Esai Kompas, Minggu, 24 November 2013
Oleh: Gus tf Sakai

Kemajuan teknologi, khususnya teknologi informasi, telah mengantarkan kita ke ruang-waktu luwes tak bersekat. Dengan satu kedipan, kita bisa berpindah atau berada di lain tempat. Dengan satu sentuhan, kita dapat berada di lain saat, seolah masa bisa mengerut dan melipat. Dalam kondisi acak-lintas dan tembus-batas seperti itu, sia-sialah usaha untuk menahan atau mengisolasi sesuatu. Maka begitulah kemudian, di zaman mutakhir ini, sesuatu dengan sesuatu lain tak bisa dipisahkan. Dan begitu pulalah seni, atau khususnya sastra, tak bisa dipisahkan untuk tak jadi bagian dari teks-teks lain di luar sastra.

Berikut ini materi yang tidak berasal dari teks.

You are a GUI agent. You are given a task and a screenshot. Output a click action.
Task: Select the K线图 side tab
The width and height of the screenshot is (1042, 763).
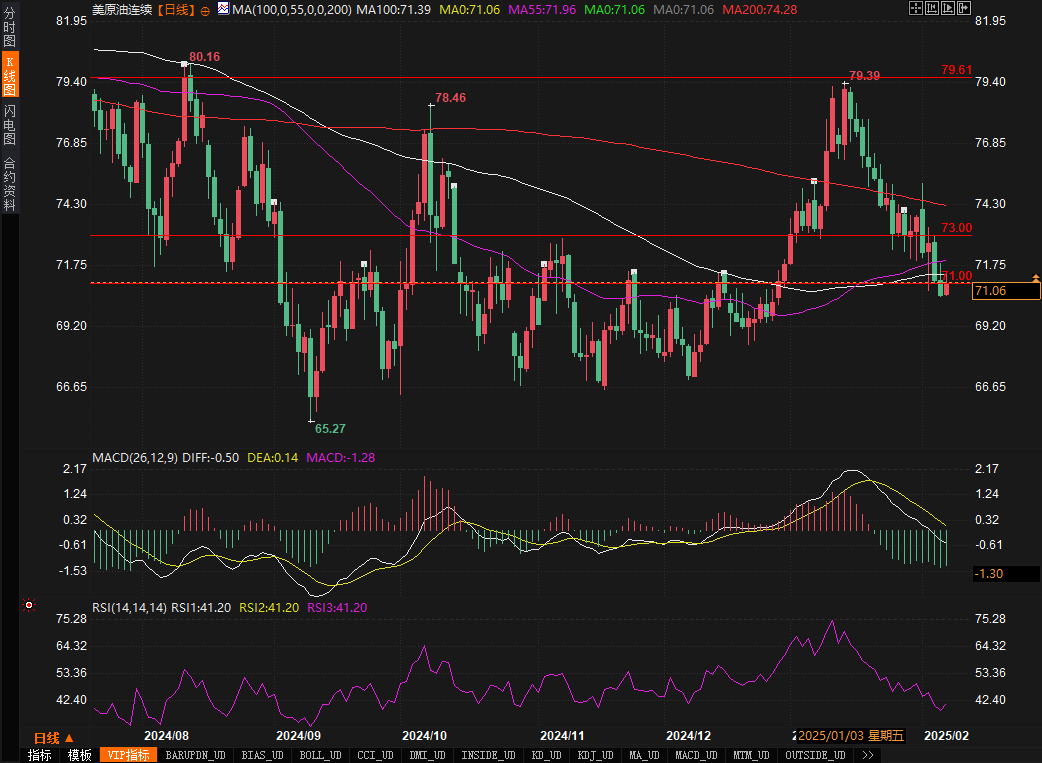[x=9, y=75]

Sementara itu, seperti kita tahu, teks sastra punya sifat sangat berbeda—bahkan bertolak belakang—dengan teks-teks di luar sastra. Bila teks-teks di luar sastra seperti teks sosial, teks ekonomi, teks sains, teks agama bahkan teks filsafat bekerja dalam kerangka acuan ”menjadi ada”, teks sastra justru bekerja dalam kerangka acuan ”menjadi tak ada”. Bila teks-teks di luar sastra ujung-ujungnya selalu merumuskan ”kebenaran”, sebaliknya teks sastra ujung-ujungnya selalu menghancurkan ”kebenaran”. Sifat teks yang bertolak belakang ini bisa kita mafhumi karena, tak lain tak bukan, teks-teks di luar sastra hidup dalam bahasa diskursif, sementara teks sastra menemukan ruhnya dalam bahasa figuratif.

Melayu
Saya beruntung akhir tahun lalu berkesempatan jadi kurator Pertemuan Penyair Nusantara VI dan pertengahan tahun ini jadi pembimbing bengkel penulisan cerpen MASTERA (Majelis Sastra Asia Tenggara). Di dua kesempatan itu, saya bisa melihat dan mengalami cukup jauh bagaimana teks sastra bertemu dengan teks-teks di luar sastra dalam proses kreatif para sastrawan Melayu. Sungguh gembira mendapati kenyataan telah begitu luas dan banyak teks yang bisa menjadi bahan dan, dengan demikian, mestinya jadi bagian dari teks sastra. Tetapi yang terjadi, dan kegembiraan saya segera berubah masygul, semua teks lain itu bukan jadi bagian dari teks sastra, melainkan sebaliknya, teks sastralah yang jadi bagian dari teks-teks di luar sastra. Pada kondisi ini, masih bisakah teks itu disebut sebagai karya sastra?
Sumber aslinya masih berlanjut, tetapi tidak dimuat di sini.